"friction does not have anything to do with the area an object takes up"
To say that it has nothing to do with the area might a bit to harsh a wording - but indeed, friction does not grow with growing contact area. And that is because - as you touch upon shortly in the question - that the whole load (weight) is carried by that area, and if the area is smaller, the pressure is antiproportionally larger. So the effect of the area change cancels out.
When a surface meets another surface, actually the roughness peaks touch the other surface. So the real contact area $A_r$ is only at the peak tops and is very small (much smaller than the apparent area $A$).
Each peak binds to the other surface. So to slide, we must break this bond; this means that we must overcome the material shear strength $k$ (force per area needed to shear it) at each peak.

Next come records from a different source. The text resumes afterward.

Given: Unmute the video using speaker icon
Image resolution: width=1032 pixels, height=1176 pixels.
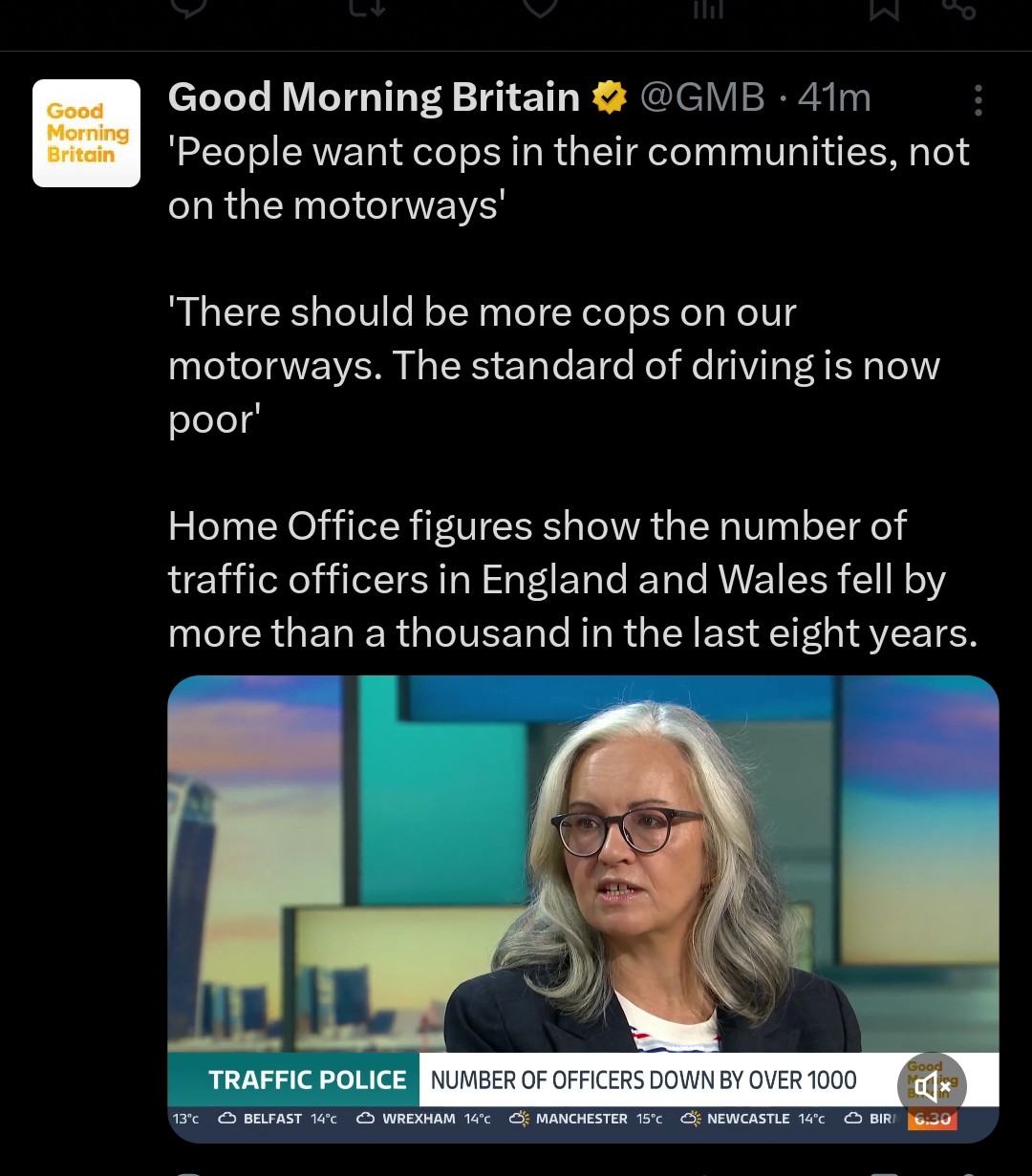Looking at the screenshot, I should pos(933,1087).
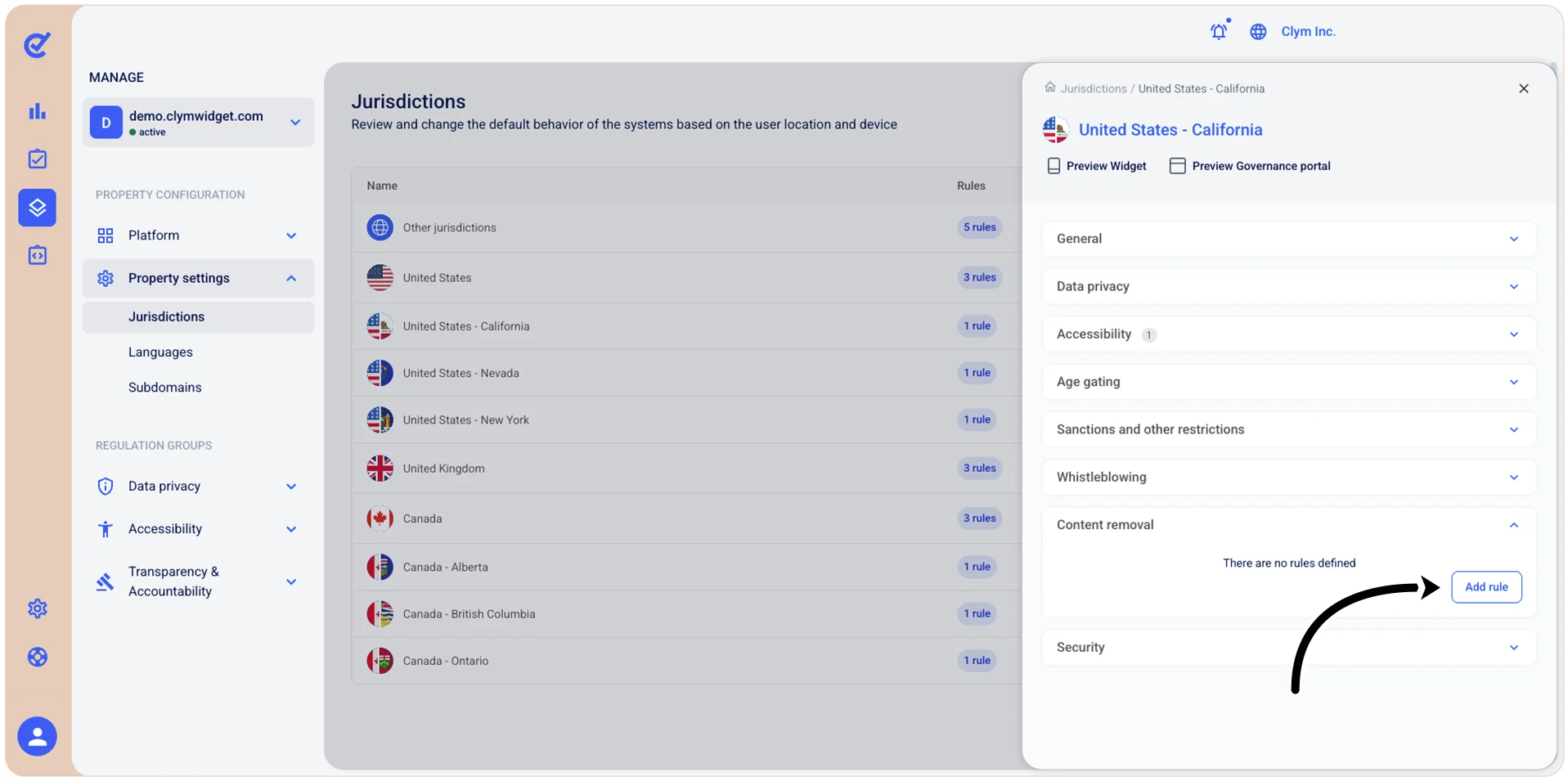Click Preview Widget
Image resolution: width=1568 pixels, height=781 pixels.
pos(1097,166)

Friction $F$ is therefore this strength per area times the actual area, so $$F=A_rk$$
We then see that if the load $n$ (or weight) increases, the peaks flatten a bit. The real contact area thus increases.
It has then experimentally been shown that the real contact area $A_r$ increases proportionally with increasing load $n$. If you push double as hard down, the peaks flatten double as much. This gives the expression $$A_r=cn$$ where $c$ is the proportionality constant for this setup (for these materials).
Plugging this in removes $A_r$ from the formula,
$$F=ckn=\mu n$$
and we can collect all the constant parameters in one and call them the coefficient of friction $\mu$.
When the loads become large, the roughness peaks flatten so much that this $A_r$ is not proportional to $n$ any more. This is when the deformation zones of the peaks begin to overlap and prevent each other from further deformation. See more in this answer. And then the contact area starts to have an influence.